**GIVEN REQUEST**
Could you render everything from the line containing "Mark the bar for 2033" down to the line containing "Action: point(771,213)", both included, as a Markdown table with the columns Row and Line, skipping blank lines and leaving out the pictures?

**DATA TO PROCESS**
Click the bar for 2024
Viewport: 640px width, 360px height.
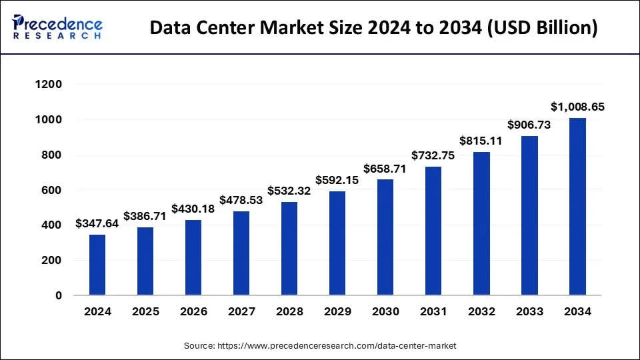(x=97, y=265)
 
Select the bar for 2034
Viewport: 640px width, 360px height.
(x=577, y=207)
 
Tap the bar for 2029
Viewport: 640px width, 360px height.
(x=337, y=243)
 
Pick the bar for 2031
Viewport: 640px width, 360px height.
(x=433, y=231)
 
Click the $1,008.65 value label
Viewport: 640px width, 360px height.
(x=577, y=107)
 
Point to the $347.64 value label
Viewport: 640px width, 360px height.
(x=97, y=223)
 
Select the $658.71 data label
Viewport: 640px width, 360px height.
(x=385, y=168)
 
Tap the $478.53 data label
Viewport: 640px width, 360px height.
(x=241, y=200)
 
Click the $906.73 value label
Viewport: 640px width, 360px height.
(x=529, y=125)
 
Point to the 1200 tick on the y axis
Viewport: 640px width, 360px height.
(x=49, y=85)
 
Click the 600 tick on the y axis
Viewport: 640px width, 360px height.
(x=53, y=190)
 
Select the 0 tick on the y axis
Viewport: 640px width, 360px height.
(x=59, y=295)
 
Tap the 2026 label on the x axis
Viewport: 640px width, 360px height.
(x=193, y=311)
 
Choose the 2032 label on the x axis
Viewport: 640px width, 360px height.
(x=481, y=311)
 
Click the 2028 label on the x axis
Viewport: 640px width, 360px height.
(x=289, y=311)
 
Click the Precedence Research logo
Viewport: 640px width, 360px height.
(x=57, y=27)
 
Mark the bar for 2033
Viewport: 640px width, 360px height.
(x=529, y=215)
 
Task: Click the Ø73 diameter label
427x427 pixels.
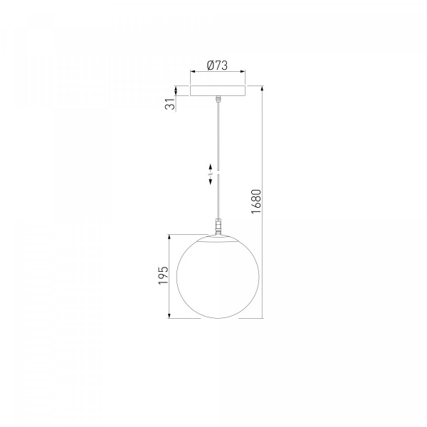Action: point(217,65)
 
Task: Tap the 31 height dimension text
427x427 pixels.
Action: point(170,104)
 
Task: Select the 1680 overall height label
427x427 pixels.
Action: point(256,201)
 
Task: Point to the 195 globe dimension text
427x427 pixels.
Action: point(164,275)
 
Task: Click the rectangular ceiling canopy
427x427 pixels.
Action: point(218,91)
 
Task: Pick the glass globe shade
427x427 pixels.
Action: point(218,277)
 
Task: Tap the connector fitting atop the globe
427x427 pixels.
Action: point(218,226)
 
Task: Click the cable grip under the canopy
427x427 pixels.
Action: point(218,99)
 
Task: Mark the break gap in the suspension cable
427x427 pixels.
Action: point(218,173)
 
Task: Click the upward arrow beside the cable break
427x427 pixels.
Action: point(210,167)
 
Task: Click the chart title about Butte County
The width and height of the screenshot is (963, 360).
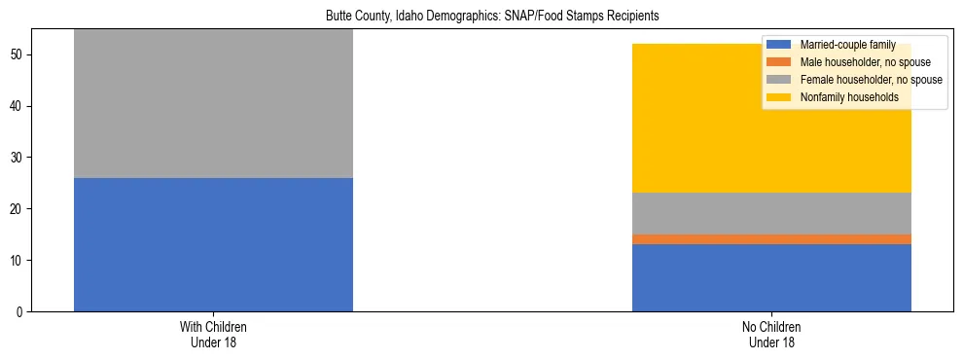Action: point(482,16)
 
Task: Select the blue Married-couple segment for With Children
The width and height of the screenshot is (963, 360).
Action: point(213,244)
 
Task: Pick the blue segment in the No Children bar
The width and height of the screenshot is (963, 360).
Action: point(771,277)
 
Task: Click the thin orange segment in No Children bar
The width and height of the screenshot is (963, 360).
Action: point(771,239)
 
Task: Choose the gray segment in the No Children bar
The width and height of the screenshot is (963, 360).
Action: point(771,213)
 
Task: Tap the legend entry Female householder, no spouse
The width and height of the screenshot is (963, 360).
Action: point(871,80)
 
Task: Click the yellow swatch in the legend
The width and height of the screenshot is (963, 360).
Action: point(779,97)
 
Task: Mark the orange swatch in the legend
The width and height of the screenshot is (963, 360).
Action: point(779,62)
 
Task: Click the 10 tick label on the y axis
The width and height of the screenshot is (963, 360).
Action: point(18,261)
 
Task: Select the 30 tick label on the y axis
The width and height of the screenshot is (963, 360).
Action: point(18,158)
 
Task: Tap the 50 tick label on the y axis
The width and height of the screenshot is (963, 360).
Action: point(18,54)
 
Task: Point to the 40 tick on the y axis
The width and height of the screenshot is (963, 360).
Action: point(18,106)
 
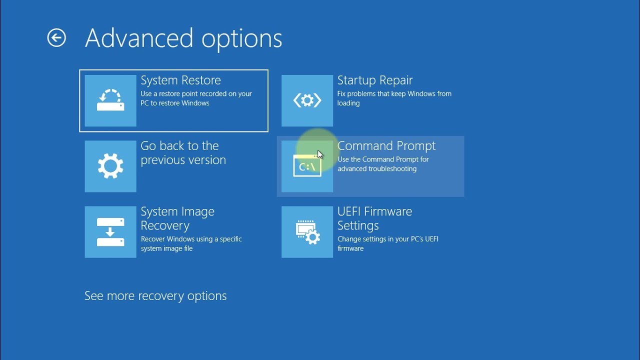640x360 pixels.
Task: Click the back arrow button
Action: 56,38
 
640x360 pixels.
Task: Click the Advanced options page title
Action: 184,38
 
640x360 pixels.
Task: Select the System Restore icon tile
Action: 110,100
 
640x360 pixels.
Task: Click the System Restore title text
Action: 180,80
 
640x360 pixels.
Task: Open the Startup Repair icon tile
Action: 307,100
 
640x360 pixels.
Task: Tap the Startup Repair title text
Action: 375,80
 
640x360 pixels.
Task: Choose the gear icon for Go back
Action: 110,166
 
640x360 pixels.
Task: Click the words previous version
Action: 183,160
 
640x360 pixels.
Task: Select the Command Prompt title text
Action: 386,146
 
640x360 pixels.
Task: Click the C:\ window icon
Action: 307,166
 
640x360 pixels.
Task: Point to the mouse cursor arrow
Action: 320,154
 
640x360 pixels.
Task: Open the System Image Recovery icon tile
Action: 110,232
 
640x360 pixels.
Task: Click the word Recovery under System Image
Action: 165,226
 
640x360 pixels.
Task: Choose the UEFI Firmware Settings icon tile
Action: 307,232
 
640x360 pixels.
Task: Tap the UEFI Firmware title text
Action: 374,212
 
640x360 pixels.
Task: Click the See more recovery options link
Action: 156,296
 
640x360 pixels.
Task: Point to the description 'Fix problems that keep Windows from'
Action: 394,94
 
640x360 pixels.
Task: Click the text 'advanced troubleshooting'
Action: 377,168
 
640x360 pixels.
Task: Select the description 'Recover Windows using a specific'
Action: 191,239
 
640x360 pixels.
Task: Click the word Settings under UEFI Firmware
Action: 358,226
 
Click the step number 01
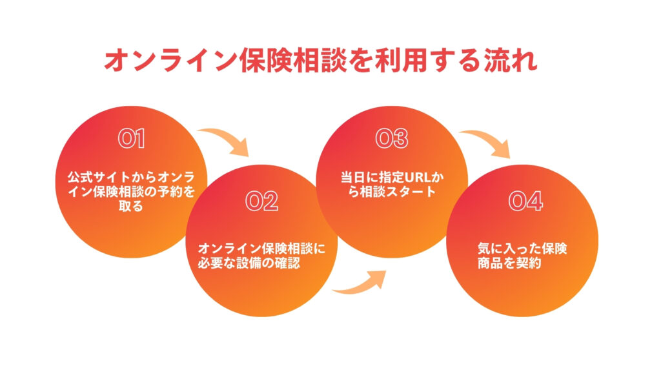pos(132,139)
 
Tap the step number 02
pos(262,202)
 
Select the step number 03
pos(392,139)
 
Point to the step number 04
pos(525,202)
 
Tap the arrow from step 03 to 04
pos(489,140)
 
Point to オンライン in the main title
pos(170,61)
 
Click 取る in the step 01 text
pos(131,206)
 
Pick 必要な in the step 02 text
pos(217,263)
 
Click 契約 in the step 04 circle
pos(529,263)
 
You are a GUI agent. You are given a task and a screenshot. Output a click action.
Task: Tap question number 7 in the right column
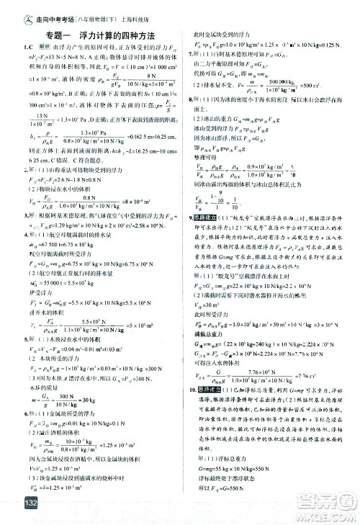pos(188,55)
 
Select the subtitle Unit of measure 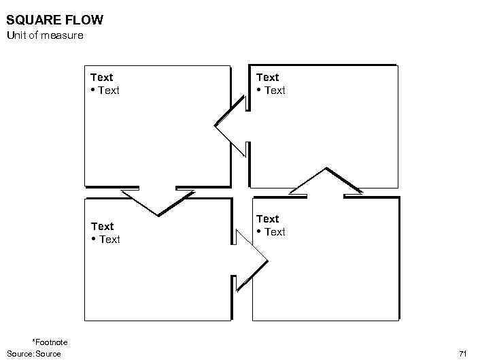45,35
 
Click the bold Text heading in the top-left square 102,78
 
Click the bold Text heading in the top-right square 268,78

**RESPONSE TO THIS EXERCISE**
| Row | Line |
|---|---|
| 1 | Mark the bar for 2033 |
| 2 | Viewport: 640px width, 360px height. |
| 3 | (x=529, y=215) |
| 4 | Task: Click the Ø73 diameter label |
| 5 | 427x427 pixels. |
| 6 | Action: point(217,65) |
| 7 | Task: Tap the 31 height dimension text |
| 8 | 427x427 pixels. |
| 9 | Action: point(170,104) |
| 10 | Task: Select the 1680 overall height label |
| 11 | 427x427 pixels. |
| 12 | Action: point(256,201) |
| 13 | Task: Point to the 195 globe dimension text |
| 14 | 427x427 pixels. |
| 15 | Action: point(164,275) |
| 16 | Task: Click the rectangular ceiling canopy |
| 17 | 427x427 pixels. |
| 18 | Action: point(218,91) |
| 19 | Task: Pick the glass globe shade |
| 20 | 427x427 pixels. |
| 21 | Action: point(218,277) |
| 22 | Task: Tap the connector fitting atop the globe |
| 23 | 427x427 pixels. |
| 24 | Action: point(218,226) |
| 25 | Task: Click the cable grip under the canopy |
| 26 | 427x427 pixels. |
| 27 | Action: point(218,99) |
| 28 | Task: Mark the break gap in the suspension cable |
| 29 | 427x427 pixels. |
| 30 | Action: point(218,173) |
| 31 | Task: Click the upward arrow beside the cable break |
| 32 | 427x427 pixels. |
| 33 | Action: point(210,167) |
| 34 | Task: Click the chart title about Butte County |
| 35 | The width and height of the screenshot is (963, 360). |
| 36 | Action: point(482,16) |
| 37 | Task: Select the blue Married-couple segment for With Children |
| 38 | The width and height of the screenshot is (963, 360). |
| 39 | Action: point(213,244) |
| 40 | Task: Pick the blue segment in the No Children bar |
| 41 | The width and height of the screenshot is (963, 360). |
| 42 | Action: point(771,277) |
| 43 | Task: Click the thin orange segment in No Children bar |
| 44 | The width and height of the screenshot is (963, 360). |
| 45 | Action: point(771,239) |
| 46 | Task: Choose the gray segment in the No Children bar |
| 47 | The width and height of the screenshot is (963, 360). |
| 48 | Action: point(771,213) |